### WHAT IS ASKED
#1 In the home theater forum thread, what covers the wall sound deadening panels?
#2 Continue the home theater forum thread from the point where it stops.

### PROVIDED TEXT
Thanks so much for the compliment, warms me up inside. Thanks!


----------



## MarAgt

You're welcome! 



Homeincontrol said:


> Thanks so much for the compliment, warms me up inside. Thanks!


----------



## splatman2

Very nice theater. It looks like a very comfortable space to enjoy and entertain. You inspire me to do my HT in my house to be up to that standard when I get my new home.


----------



## DESCypher

BTW could you share your color scheme? I love that setup...


----------



## Homeincontrol

DESCypher said:


> BTW could you share your color scheme? I love that setup...


The room is painted a deep brown (bear rug - Behr Paint), the trim is Dark Ebony (slight gloss), black leather recliners, front wall is covered with black speaker cloth, 2 sections of dark brown curtains hang on each side of the screen. The wall sound deadening panels are also covered with black speaker cloth which also hides the surround speakers. The carpet has black, deep brown, and a slight cheetah pattern that picks up the colors in the center light fixture and the sconces.

### DATA PROVIDED

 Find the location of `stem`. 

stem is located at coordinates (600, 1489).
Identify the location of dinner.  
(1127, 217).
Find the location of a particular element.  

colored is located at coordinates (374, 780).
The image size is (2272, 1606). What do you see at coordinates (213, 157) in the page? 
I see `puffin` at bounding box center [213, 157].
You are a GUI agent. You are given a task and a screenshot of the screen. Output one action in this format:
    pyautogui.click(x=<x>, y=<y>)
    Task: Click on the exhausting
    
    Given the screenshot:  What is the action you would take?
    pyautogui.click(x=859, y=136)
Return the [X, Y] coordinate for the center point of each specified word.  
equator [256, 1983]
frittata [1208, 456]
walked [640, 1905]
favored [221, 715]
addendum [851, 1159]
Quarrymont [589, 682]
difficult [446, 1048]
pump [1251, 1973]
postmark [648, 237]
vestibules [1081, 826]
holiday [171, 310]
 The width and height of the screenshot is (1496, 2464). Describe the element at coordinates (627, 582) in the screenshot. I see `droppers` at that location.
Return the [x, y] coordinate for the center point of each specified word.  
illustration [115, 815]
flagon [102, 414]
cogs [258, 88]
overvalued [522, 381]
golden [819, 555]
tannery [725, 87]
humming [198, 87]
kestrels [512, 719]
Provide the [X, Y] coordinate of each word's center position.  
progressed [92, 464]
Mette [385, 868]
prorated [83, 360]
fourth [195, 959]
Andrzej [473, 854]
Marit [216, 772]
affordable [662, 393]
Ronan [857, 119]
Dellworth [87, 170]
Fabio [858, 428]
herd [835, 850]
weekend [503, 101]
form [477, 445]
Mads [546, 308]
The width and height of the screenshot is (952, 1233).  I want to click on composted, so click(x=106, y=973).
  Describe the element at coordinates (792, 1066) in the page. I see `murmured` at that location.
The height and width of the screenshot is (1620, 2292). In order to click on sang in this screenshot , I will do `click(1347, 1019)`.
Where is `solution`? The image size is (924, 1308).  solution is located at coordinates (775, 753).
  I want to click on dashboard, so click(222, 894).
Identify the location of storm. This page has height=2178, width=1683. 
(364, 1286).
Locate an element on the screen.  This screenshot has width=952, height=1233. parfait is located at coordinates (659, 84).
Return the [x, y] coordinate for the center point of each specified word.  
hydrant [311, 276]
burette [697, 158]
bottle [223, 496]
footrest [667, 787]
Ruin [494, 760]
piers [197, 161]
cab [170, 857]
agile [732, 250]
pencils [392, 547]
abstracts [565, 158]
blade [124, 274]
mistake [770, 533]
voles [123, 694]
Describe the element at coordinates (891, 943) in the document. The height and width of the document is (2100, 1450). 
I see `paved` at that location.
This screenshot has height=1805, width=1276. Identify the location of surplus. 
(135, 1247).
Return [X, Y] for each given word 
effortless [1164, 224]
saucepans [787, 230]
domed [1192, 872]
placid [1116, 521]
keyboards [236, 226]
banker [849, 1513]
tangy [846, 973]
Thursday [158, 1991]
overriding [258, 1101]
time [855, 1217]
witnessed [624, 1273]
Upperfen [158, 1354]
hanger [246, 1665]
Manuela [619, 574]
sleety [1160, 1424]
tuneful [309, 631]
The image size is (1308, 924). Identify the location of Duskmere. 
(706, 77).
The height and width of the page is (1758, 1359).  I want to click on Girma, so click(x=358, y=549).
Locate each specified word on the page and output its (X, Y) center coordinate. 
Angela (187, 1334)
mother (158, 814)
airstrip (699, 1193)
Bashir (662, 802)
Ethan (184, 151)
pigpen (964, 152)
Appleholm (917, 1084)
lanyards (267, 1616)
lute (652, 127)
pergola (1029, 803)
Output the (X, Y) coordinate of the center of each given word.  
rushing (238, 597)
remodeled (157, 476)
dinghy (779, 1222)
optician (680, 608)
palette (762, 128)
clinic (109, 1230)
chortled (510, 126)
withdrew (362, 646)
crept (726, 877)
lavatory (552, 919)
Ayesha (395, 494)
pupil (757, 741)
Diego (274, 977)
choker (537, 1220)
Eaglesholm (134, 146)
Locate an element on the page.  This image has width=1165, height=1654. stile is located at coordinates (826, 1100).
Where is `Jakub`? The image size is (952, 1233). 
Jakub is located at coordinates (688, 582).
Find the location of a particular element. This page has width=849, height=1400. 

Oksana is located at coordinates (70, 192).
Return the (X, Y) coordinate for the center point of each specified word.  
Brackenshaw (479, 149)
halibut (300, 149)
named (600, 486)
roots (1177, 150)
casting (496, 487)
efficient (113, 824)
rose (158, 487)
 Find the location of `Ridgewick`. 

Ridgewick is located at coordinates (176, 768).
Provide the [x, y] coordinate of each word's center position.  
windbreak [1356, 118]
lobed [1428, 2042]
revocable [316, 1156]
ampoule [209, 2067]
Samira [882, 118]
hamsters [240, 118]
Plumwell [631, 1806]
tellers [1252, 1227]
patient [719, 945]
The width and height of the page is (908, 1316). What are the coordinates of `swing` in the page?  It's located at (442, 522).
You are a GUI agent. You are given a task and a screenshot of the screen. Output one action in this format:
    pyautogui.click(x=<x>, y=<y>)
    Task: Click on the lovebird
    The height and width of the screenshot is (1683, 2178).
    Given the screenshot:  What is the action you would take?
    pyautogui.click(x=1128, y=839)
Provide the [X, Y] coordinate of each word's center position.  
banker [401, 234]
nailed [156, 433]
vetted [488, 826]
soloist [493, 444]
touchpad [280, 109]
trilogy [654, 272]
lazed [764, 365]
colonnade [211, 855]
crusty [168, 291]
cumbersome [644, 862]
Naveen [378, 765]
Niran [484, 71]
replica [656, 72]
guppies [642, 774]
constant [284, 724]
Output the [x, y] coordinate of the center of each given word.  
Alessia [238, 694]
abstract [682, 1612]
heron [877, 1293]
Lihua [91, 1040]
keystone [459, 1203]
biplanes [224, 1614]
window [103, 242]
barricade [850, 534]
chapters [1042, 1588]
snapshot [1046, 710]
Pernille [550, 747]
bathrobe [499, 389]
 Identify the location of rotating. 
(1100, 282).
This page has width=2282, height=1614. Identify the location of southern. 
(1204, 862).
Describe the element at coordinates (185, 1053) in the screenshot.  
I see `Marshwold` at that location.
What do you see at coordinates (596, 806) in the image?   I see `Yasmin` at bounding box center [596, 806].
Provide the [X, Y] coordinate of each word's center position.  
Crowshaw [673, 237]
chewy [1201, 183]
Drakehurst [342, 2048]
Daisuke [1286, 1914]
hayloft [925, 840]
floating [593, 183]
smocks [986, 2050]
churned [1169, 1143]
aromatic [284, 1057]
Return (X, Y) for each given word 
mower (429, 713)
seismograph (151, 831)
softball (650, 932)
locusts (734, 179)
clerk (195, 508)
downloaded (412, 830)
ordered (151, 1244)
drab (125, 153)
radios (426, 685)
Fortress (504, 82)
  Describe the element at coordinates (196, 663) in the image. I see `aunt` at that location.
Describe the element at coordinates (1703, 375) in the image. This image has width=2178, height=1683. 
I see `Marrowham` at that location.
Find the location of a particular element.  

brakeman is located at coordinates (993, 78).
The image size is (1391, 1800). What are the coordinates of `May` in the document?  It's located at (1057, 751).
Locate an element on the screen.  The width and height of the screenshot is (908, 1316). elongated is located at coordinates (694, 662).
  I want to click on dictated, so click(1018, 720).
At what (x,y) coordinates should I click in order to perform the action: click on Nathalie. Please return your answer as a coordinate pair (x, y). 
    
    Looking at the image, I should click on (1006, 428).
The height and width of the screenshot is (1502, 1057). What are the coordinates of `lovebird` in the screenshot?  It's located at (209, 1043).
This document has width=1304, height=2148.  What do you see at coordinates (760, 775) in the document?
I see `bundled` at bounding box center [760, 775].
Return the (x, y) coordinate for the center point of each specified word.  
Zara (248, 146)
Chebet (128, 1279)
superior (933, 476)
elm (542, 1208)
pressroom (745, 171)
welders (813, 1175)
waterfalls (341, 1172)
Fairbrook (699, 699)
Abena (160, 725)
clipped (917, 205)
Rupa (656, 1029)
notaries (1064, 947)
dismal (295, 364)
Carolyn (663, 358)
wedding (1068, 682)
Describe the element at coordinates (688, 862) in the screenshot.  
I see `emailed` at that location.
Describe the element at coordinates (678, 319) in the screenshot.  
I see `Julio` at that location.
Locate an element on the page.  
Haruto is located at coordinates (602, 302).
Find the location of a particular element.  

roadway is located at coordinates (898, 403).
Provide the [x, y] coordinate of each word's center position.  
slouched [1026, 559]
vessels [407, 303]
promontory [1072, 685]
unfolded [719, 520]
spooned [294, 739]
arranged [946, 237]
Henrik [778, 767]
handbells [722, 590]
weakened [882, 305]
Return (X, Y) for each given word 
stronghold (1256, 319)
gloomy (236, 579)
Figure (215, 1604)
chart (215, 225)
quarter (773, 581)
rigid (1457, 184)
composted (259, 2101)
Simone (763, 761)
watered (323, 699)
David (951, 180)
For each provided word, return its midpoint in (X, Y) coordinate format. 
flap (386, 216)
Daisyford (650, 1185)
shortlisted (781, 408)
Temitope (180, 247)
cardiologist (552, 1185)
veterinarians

### WRITTEN RESPONSES
#1 Black speaker cloth, which also hides the surround speakers.

#2
----------



## DESCypher

Thanks


----------



## brandon75173

Very refined looking theater room. The finishes look top tier.


----------



## Spock

You have the Tashma--hal of home theaters!

The word "covet" is not strong enough.


----------



## HTip

What a great room! :T I like the color setting. Cosy and yet nice and dark.


----------



## Moostache

:yikes:

That is magazine worthy for sure. I hope you enjoy that as much as I liked seeing it!


----------



## Homeincontrol

Moostache said:


> :yikes:
> 
> That is magazine worthy for sure. I hope you enjoy that as much as I liked seeing it!


Thanks! We definitely get full enjoyment of the theater. Movies, sports, concerts, and even an occassional reality tv show now and then. LOL


----------



## moe4ever

You have an exceptionally lovely HT :clap:, you just inspired me to put more effort in mine. I will be stealing your color scheme if you dont mind :bigsmile:.


----------



## Homeincontrol

moe4ever said:


> You have an exceptionally lovely HT :clap:, you just inspired me to put more effort in mine. I will be stealing your color scheme if you dont mind :bigsmile:.


By all means, help yourself. Hope you have as much fun as I did!


----------



## rubbersoul

Beautiful!


----------



## mcascio

Wow. Love the colors and decor. That ceiling center piece is amazing!!!

Great attention to detail!


----------



## JThompson

Congratulations on your home theater!
What a great atmosphere- I hope it brings you many years of enjoyment!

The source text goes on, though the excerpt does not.